The upper Southeast may well buck the national trend on both soybeans and wheat. A recent report by the North Carolina Department of Agriculture indicates North Carolina farmers plan to plant more soybeans and more wheat in 2009. The biggest loser in acreage in North Carolina is cotton, which may see its lowest levels in the past 15 years.

North Carolina growers intend to plant 1.6 million acres of soybeans this year, up 13 percent from a year ago and the highest acreage since 1989, according to North Carolina Agriculture Commissioner Steve Troxler.

Wheat acreage in North Carolina is now projected to be 820,000 acres, a record high. A USDA report last fall had projected 800,000 acres of winter wheat in the state.

“Soybean prices are strong, and it looks like many farmers want to plant soybeans after they harvest their winter wheat,” Troxler says. “If the weather cooperates, wheat and soybeans could be a profitable combination for North Carolina farmers this year,” he adds.

Farmers in the upper Southeast are coming off a good year in wheat production, in terms of yield, quality — and price. Nationally, projections call for a 1 percent to 2 percent drop in wheat acreage to 59 million acres. Again, Southeastern growers are likely to buck that trend.

On a global basis, wheat production is likely to be down significantly as weather and other production problems continue to plague major wheat producing countries worldwide. In the Southern Hemisphere, particularly in Argentina and Brazil, production has been dramatically reduced by drought.

The worst drought in half a century has turned Argentina's once-fertile soil to dust and pushed the country into a state of emergency. The country's wheat yield for 2009 will be 8.7 million metric tons, down from 16.3 million in 2008. Argentina has granted no new export applications since mid-January.

Brazil also has seen a drastic reduction in grain crop production. Brazil is the world's second-biggest exporter of soybeans and third-largest for corn. Including wheat, overall grain production in Brazil may fall by over 25 percent in 2009, compared to 2008.

Both national and international hard times for wheat may bode well for Southeastern producers. Again, technology and climate continue to provide many advantages for Southeastern wheat producers.

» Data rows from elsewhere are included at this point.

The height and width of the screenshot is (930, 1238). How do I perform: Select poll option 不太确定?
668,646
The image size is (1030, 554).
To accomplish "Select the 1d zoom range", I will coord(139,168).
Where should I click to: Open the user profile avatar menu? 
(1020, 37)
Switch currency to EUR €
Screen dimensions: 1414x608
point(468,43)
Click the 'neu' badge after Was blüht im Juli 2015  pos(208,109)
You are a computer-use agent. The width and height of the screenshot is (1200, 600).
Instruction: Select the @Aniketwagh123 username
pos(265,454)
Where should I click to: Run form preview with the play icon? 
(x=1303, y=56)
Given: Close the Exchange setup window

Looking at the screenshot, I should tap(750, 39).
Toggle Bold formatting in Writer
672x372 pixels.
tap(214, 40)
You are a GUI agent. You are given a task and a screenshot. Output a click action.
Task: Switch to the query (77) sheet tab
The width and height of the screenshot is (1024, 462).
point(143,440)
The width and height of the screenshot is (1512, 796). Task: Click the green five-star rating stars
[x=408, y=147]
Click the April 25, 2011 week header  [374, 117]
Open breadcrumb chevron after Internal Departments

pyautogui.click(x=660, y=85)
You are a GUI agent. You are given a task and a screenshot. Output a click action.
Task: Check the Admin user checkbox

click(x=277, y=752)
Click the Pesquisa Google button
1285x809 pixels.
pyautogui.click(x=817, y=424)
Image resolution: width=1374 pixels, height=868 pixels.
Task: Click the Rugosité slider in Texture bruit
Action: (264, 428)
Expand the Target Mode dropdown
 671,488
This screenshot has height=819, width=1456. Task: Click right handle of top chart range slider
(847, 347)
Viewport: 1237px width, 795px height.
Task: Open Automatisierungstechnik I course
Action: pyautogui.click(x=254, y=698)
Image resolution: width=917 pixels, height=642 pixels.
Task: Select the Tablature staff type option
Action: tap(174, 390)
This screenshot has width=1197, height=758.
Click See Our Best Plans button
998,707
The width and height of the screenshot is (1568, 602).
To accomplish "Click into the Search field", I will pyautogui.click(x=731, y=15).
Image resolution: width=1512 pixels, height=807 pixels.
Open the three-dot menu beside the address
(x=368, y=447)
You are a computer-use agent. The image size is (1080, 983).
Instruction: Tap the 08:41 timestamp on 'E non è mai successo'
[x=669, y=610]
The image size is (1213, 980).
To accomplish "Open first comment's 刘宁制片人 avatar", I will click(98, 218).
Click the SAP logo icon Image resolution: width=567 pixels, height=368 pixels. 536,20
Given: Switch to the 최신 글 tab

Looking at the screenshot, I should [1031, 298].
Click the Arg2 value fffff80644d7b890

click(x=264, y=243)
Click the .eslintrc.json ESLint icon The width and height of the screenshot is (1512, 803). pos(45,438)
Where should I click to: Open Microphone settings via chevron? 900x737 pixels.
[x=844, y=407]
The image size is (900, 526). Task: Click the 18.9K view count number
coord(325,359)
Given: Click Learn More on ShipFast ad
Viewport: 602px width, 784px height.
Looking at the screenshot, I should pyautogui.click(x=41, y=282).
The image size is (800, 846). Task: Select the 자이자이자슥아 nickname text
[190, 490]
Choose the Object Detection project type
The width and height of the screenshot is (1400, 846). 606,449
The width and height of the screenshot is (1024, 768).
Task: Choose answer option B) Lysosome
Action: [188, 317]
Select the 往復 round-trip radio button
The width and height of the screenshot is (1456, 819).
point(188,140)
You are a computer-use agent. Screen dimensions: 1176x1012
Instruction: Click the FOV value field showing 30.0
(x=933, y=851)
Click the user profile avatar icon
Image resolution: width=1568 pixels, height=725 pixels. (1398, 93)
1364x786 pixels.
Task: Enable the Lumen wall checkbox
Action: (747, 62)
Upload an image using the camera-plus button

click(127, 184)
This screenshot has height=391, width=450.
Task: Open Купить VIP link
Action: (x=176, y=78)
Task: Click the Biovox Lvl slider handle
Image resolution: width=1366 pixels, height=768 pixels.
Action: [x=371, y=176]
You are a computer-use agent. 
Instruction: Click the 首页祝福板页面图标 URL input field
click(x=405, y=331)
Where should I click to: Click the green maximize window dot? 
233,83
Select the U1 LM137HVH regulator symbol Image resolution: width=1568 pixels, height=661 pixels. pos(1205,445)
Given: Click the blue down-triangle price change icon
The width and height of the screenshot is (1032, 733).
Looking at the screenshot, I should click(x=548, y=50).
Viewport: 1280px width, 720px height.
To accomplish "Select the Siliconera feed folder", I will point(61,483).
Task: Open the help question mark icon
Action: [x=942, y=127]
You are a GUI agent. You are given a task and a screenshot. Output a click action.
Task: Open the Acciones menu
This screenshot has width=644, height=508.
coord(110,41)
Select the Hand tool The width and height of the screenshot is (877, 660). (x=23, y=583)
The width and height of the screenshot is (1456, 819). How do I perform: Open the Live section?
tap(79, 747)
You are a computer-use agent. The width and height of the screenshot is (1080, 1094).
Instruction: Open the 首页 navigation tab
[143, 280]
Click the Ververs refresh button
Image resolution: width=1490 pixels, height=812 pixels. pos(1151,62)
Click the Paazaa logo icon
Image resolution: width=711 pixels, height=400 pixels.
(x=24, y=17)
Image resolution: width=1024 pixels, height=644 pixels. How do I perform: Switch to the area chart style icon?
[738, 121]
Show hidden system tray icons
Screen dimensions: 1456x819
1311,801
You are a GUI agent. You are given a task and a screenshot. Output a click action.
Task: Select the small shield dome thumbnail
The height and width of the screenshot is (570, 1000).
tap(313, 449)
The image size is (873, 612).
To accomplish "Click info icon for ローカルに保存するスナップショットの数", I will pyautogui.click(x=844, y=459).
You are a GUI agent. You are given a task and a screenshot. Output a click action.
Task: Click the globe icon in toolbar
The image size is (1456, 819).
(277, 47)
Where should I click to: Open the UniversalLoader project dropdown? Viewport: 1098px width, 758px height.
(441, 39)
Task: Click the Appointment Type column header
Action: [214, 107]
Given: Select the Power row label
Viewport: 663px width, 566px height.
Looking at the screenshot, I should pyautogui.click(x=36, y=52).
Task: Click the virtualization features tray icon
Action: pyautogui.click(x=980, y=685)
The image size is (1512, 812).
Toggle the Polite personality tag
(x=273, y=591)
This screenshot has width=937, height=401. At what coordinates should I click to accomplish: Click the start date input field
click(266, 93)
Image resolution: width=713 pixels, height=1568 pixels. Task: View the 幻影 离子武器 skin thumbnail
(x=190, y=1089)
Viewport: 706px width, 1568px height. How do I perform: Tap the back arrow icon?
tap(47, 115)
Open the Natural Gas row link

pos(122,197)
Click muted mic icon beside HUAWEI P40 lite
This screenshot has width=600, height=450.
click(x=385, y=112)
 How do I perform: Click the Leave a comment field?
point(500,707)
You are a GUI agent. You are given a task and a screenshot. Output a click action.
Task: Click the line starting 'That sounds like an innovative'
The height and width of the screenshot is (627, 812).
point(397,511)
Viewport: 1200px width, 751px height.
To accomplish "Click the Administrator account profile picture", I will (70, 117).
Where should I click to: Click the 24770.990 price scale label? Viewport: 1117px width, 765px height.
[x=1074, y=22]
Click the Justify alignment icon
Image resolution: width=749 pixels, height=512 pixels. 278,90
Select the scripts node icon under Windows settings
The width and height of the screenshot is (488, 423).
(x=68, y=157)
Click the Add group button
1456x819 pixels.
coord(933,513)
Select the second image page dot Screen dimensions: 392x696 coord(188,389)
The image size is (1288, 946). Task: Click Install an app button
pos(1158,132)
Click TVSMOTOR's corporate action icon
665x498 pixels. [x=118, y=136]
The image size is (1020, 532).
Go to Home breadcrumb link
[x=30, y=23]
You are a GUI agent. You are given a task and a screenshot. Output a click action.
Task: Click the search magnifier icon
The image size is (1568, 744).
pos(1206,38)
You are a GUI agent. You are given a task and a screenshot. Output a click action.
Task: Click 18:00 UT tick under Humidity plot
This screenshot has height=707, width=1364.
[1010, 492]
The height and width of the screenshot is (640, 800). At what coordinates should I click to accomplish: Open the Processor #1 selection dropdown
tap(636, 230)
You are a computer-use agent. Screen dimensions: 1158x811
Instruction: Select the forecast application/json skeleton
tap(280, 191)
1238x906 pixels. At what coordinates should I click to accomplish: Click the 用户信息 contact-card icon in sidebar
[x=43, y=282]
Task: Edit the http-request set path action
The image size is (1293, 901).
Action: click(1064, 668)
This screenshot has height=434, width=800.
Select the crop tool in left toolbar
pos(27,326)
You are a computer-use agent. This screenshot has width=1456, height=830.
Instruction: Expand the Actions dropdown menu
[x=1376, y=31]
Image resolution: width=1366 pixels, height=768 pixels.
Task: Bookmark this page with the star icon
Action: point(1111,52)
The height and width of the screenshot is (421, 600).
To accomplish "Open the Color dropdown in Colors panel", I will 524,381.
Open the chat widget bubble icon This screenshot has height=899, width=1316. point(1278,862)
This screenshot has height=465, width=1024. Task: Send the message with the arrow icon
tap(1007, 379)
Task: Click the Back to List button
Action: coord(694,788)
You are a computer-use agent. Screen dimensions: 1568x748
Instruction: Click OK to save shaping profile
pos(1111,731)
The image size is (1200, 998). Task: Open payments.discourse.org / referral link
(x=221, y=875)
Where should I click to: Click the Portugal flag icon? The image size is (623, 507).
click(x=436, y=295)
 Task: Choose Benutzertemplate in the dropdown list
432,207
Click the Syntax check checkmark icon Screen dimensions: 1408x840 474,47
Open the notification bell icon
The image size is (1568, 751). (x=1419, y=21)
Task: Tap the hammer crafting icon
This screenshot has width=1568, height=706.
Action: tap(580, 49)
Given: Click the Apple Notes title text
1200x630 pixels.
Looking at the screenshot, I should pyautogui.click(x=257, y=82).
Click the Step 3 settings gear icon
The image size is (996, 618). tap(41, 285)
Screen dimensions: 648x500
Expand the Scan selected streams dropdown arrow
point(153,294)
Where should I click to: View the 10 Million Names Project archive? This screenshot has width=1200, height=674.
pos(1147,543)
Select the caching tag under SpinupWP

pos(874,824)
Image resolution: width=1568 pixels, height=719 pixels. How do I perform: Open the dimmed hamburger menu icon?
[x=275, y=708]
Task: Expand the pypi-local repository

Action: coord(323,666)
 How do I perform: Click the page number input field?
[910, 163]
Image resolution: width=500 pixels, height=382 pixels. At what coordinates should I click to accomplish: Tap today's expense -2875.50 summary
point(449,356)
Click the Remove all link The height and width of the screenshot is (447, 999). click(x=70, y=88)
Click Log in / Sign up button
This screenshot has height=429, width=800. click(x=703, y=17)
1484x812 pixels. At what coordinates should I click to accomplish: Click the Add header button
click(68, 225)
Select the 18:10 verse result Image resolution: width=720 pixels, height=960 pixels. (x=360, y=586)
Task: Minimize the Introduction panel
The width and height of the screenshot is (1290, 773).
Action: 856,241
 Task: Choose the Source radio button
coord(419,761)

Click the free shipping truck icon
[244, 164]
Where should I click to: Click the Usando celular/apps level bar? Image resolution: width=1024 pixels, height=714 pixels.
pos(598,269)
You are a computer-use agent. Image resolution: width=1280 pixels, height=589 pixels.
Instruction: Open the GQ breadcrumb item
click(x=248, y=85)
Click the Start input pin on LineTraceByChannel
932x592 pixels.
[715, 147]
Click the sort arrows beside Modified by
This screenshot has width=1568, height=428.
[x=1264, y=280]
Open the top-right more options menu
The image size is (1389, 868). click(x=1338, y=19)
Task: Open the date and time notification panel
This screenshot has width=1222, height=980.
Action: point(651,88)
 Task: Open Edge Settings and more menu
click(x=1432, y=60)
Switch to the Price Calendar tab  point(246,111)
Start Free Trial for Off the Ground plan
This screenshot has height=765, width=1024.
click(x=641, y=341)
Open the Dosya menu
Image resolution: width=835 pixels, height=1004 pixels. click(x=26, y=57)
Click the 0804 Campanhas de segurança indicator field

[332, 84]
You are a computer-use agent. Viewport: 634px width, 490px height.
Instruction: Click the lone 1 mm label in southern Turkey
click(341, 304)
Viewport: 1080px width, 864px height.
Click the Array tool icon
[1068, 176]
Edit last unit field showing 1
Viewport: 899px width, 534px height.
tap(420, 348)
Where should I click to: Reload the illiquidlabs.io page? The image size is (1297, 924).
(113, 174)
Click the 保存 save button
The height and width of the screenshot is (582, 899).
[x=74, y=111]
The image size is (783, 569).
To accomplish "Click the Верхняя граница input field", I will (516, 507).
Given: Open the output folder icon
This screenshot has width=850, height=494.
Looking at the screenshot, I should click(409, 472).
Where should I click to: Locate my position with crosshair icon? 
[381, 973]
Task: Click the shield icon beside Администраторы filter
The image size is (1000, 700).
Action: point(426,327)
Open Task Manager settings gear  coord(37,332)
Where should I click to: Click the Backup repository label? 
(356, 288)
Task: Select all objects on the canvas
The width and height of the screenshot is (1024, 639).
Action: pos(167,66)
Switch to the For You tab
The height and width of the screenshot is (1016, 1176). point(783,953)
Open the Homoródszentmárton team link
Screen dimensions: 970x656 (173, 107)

In Virginia, wheat yields continue to go up about two bushels per acre per year — a trend that started nearly 10 years ago. “Continued advances in wheat breeding that continue to generate new, more productive varieties for upper Southeast growers is the driving force behind the yield improvement,” according to Virginia Tech Small Grains Specialist Wade Thomason.

The growing strength of the dollar will further limit exports of U.S. wheat in 2009 and an excess supply of soft red winter wheat is sure to drive domestic prices down, according to Sullivan.

On the positive side, Sullivan projects that wheat for livestock feeding is likely to increase in the U.S. by 40 million or so bushels over 2008 levels.

While Southeastern farmers continue to wait to make planting decisions, the consensus seems to be that risks seem to be reducing in terms of input costs and prices seem to be stabilizing on all three major grain crops. “Watching oil prices, ethanol production and the price of the U.S. dollar are all good indicators of how well grain will fair in 2009,” Sullivan concludes.